Getting through the data maze

Scientists working in the areas of gene and protein research are being increasingly overwhelmed by the vast amounts of data being produced, says Carl-Johan Ivarsson. Can computer software offer a way to tame this problem of information overload and allow scientists to analyse the data themselves?

GENE expression profiling is an important way of studying a wide variety of diseases such as breast cancer and leukaemia. Broadly speaking, gene expression profiling refers to the measurement of the activity (the expression) of tens of thousands of genes at once, to create a global picture of cellular function. These profiles can then, for example, be used to distinguish between cells that are actively dividing, or to show how the cells react to a particular treatment.

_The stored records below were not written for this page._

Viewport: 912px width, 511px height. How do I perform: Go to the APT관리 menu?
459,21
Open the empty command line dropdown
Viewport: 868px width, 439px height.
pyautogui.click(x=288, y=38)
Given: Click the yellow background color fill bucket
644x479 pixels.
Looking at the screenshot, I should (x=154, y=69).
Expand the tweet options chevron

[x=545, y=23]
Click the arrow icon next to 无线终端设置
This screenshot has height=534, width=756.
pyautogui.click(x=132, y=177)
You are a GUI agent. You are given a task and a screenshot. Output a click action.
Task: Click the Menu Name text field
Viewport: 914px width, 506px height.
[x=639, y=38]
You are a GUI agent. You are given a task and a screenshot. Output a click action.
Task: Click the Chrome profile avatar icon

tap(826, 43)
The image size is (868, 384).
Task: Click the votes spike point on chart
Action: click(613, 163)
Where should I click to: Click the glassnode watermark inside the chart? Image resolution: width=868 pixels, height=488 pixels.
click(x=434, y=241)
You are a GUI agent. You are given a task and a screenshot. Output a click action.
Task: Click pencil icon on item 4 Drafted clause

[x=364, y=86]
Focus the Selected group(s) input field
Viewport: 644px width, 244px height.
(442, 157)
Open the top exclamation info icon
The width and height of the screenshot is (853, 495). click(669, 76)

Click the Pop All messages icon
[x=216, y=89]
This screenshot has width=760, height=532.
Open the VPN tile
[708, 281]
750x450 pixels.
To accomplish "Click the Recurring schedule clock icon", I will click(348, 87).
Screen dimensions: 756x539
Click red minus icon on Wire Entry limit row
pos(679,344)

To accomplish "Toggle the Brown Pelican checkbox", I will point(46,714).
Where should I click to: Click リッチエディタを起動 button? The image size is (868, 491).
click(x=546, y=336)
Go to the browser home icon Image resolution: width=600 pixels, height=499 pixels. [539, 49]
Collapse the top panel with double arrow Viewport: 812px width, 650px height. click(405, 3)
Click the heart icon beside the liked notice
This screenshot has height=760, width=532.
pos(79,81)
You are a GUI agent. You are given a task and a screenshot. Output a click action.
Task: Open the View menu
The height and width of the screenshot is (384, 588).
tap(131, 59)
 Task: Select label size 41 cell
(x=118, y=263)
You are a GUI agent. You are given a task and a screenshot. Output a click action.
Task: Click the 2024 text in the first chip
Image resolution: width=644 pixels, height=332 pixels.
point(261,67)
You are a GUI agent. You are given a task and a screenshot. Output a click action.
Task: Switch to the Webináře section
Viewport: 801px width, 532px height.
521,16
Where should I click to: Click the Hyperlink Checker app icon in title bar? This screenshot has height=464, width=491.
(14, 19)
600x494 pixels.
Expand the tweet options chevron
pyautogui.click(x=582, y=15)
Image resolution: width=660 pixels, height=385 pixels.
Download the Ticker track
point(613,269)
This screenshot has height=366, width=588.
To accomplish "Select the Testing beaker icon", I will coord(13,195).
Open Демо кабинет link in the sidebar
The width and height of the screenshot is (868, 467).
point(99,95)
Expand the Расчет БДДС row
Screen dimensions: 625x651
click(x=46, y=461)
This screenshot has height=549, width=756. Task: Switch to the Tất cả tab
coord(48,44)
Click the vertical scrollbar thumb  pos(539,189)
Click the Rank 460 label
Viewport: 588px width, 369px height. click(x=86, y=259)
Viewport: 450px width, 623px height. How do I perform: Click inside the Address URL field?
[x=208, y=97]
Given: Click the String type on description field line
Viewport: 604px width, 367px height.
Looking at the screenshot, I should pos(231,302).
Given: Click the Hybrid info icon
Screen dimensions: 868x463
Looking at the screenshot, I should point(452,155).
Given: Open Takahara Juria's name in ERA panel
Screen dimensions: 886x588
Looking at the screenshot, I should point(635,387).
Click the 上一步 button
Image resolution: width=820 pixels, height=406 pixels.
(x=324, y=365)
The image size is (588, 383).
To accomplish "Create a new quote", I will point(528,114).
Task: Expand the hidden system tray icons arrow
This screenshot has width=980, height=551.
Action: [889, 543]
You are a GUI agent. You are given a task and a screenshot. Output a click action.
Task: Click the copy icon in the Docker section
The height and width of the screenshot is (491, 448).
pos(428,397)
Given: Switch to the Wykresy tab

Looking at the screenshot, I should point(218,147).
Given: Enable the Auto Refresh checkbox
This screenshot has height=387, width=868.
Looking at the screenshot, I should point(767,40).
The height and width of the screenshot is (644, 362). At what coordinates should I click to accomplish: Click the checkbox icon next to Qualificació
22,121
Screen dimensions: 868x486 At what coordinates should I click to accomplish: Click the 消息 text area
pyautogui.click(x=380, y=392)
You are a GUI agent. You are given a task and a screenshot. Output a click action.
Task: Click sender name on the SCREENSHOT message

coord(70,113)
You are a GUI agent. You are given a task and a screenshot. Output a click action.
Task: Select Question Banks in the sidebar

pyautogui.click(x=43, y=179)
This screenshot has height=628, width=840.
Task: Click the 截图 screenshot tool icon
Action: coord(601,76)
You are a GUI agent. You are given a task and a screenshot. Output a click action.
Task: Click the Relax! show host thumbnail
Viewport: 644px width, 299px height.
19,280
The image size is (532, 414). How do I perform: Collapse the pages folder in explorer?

The problem facing researchers working in this specific area of molecular biology, however, lies in the vast amount of data that is created by gene expression experiments. With such a large volume of data to consider, it is impossible to derive any real biological meaning from these findings with the naked eye alone, which means that sophisticated data algorithms need to be developed in order for researchers to interpret the data effectively.

For scientists working in this field, this presents a serious problem; in order for current research projects to yield the most useful results, it is absolutely vital to capture, explore, and analyse this kind of data effectively so that researchers can consider sub-groups (such as patients who are in remission versus patients who have suffered a relapse), whilst also examining the different types of cell abnormalities related to each condition.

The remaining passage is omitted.